AVAILABLE RECORDS
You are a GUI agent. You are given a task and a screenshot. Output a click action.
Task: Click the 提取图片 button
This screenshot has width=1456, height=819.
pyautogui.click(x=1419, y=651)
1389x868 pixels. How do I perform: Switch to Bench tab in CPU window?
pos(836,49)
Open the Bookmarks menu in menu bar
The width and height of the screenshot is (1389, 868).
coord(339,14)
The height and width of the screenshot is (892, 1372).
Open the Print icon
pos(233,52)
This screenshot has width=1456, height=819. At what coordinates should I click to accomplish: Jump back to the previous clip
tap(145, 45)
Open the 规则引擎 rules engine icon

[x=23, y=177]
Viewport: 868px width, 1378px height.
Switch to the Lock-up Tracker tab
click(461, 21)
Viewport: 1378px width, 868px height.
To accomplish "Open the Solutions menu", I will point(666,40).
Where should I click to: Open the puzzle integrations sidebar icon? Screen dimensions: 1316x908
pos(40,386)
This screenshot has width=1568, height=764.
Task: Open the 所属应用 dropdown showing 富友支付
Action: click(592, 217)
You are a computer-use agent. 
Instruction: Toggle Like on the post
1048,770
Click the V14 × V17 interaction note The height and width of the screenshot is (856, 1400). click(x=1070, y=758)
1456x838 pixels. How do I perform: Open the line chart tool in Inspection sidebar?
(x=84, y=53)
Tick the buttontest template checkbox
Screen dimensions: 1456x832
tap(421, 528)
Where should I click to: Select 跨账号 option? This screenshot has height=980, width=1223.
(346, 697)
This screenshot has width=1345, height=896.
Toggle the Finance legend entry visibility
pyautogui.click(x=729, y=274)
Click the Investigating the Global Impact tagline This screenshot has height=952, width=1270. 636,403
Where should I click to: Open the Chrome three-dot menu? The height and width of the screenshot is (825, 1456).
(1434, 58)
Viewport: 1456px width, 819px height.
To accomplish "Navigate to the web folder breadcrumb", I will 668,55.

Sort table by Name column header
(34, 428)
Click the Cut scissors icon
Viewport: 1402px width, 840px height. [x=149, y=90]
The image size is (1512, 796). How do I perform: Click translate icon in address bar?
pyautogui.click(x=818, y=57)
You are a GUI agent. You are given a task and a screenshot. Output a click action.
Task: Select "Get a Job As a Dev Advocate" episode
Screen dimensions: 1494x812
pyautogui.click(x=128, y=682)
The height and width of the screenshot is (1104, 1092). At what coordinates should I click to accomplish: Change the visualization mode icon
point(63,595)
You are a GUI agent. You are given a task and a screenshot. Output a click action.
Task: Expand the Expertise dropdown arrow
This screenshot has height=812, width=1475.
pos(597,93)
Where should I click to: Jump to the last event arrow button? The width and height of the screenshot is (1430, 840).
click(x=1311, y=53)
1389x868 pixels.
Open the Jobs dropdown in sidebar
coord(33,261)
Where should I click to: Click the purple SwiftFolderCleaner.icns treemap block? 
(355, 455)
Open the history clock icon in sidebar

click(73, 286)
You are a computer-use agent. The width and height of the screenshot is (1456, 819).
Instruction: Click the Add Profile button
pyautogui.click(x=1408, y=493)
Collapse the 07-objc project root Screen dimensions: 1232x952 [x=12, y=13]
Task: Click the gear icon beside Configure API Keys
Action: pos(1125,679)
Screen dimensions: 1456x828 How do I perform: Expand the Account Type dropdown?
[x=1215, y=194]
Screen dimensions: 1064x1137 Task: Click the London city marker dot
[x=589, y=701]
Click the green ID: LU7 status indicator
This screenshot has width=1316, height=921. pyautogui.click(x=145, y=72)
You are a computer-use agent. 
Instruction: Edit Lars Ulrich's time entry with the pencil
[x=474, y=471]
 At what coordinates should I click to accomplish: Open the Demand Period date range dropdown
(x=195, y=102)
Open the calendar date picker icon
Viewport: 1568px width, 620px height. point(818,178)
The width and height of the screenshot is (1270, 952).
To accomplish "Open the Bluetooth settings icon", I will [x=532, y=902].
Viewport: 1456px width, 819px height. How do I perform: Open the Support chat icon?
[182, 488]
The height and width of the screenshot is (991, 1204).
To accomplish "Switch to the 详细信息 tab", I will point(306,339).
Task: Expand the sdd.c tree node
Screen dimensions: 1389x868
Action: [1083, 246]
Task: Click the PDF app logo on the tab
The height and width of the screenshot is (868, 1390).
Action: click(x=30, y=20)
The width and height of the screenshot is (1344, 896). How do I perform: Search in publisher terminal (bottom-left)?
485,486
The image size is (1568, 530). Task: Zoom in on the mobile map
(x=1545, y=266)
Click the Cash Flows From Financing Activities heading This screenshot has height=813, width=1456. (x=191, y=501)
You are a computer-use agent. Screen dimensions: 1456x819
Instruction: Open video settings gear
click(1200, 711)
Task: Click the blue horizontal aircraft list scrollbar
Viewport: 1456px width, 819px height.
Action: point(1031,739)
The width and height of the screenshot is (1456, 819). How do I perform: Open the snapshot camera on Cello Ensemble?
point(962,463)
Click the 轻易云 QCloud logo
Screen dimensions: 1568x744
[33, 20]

THE TASK
A verbatim copy of all the entries is the expected result.

REPLY TO THE EXERCISE
You are a GUI agent. You are given a task and a screenshot. Output a click action.
Task: Click the 提取图片 button
This screenshot has width=1456, height=819.
pyautogui.click(x=1419, y=651)
1389x868 pixels. How do I perform: Switch to Bench tab in CPU window?
pos(836,49)
Open the Bookmarks menu in menu bar
The width and height of the screenshot is (1389, 868).
coord(339,14)
The height and width of the screenshot is (892, 1372).
Open the Print icon
pos(233,52)
This screenshot has width=1456, height=819. At what coordinates should I click to accomplish: Jump back to the previous clip
tap(145, 45)
Open the 规则引擎 rules engine icon

[x=23, y=177]
Viewport: 868px width, 1378px height.
Switch to the Lock-up Tracker tab
click(461, 21)
Viewport: 1378px width, 868px height.
To accomplish "Open the Solutions menu", I will point(666,40).
Where should I click to: Open the puzzle integrations sidebar icon? Screen dimensions: 1316x908
pos(40,386)
This screenshot has width=1568, height=764.
Task: Open the 所属应用 dropdown showing 富友支付
Action: click(592, 217)
You are a computer-use agent. 
Instruction: Toggle Like on the post
1048,770
Click the V14 × V17 interaction note The height and width of the screenshot is (856, 1400). click(x=1070, y=758)
1456x838 pixels. How do I perform: Open the line chart tool in Inspection sidebar?
(x=84, y=53)
Tick the buttontest template checkbox
Screen dimensions: 1456x832
tap(421, 528)
Where should I click to: Select 跨账号 option? This screenshot has height=980, width=1223.
(346, 697)
This screenshot has width=1345, height=896.
Toggle the Finance legend entry visibility
pyautogui.click(x=729, y=274)
Click the Investigating the Global Impact tagline This screenshot has height=952, width=1270. 636,403
Where should I click to: Open the Chrome three-dot menu? The height and width of the screenshot is (825, 1456).
(1434, 58)
Viewport: 1456px width, 819px height.
To accomplish "Navigate to the web folder breadcrumb", I will 668,55.

Sort table by Name column header
(34, 428)
Click the Cut scissors icon
Viewport: 1402px width, 840px height. [x=149, y=90]
The image size is (1512, 796). How do I perform: Click translate icon in address bar?
pyautogui.click(x=818, y=57)
You are a GUI agent. You are given a task and a screenshot. Output a click action.
Task: Select "Get a Job As a Dev Advocate" episode
Screen dimensions: 1494x812
pyautogui.click(x=128, y=682)
The height and width of the screenshot is (1104, 1092). At what coordinates should I click to accomplish: Change the visualization mode icon
point(63,595)
You are a GUI agent. You are given a task and a screenshot. Output a click action.
Task: Expand the Expertise dropdown arrow
This screenshot has height=812, width=1475.
pos(597,93)
Where should I click to: Jump to the last event arrow button? The width and height of the screenshot is (1430, 840).
click(x=1311, y=53)
1389x868 pixels.
Open the Jobs dropdown in sidebar
coord(33,261)
Where should I click to: Click the purple SwiftFolderCleaner.icns treemap block? 
(355, 455)
Open the history clock icon in sidebar

click(73, 286)
You are a computer-use agent. The width and height of the screenshot is (1456, 819).
Instruction: Click the Add Profile button
pyautogui.click(x=1408, y=493)
Collapse the 07-objc project root Screen dimensions: 1232x952 [x=12, y=13]
Task: Click the gear icon beside Configure API Keys
Action: pos(1125,679)
Screen dimensions: 1456x828 How do I perform: Expand the Account Type dropdown?
[x=1215, y=194]
Screen dimensions: 1064x1137 Task: Click the London city marker dot
[x=589, y=701]
Click the green ID: LU7 status indicator
This screenshot has width=1316, height=921. pyautogui.click(x=145, y=72)
You are a computer-use agent. 
Instruction: Edit Lars Ulrich's time entry with the pencil
[x=474, y=471]
 At what coordinates should I click to accomplish: Open the Demand Period date range dropdown
(x=195, y=102)
Open the calendar date picker icon
Viewport: 1568px width, 620px height. point(818,178)
The width and height of the screenshot is (1270, 952).
To accomplish "Open the Bluetooth settings icon", I will [x=532, y=902].
Viewport: 1456px width, 819px height. How do I perform: Open the Support chat icon?
[182, 488]
The height and width of the screenshot is (991, 1204).
To accomplish "Switch to the 详细信息 tab", I will point(306,339).
Task: Expand the sdd.c tree node
Screen dimensions: 1389x868
Action: [1083, 246]
Task: Click the PDF app logo on the tab
The height and width of the screenshot is (868, 1390).
Action: click(x=30, y=20)
The width and height of the screenshot is (1344, 896). How do I perform: Search in publisher terminal (bottom-left)?
485,486
The image size is (1568, 530). Task: Zoom in on the mobile map
(x=1545, y=266)
Click the Cash Flows From Financing Activities heading This screenshot has height=813, width=1456. (x=191, y=501)
You are a computer-use agent. Screen dimensions: 1456x819
Instruction: Open video settings gear
click(1200, 711)
Task: Click the blue horizontal aircraft list scrollbar
Viewport: 1456px width, 819px height.
Action: point(1031,739)
The width and height of the screenshot is (1456, 819). How do I perform: Open the snapshot camera on Cello Ensemble?
point(962,463)
Click the 轻易云 QCloud logo
Screen dimensions: 1568x744
[33, 20]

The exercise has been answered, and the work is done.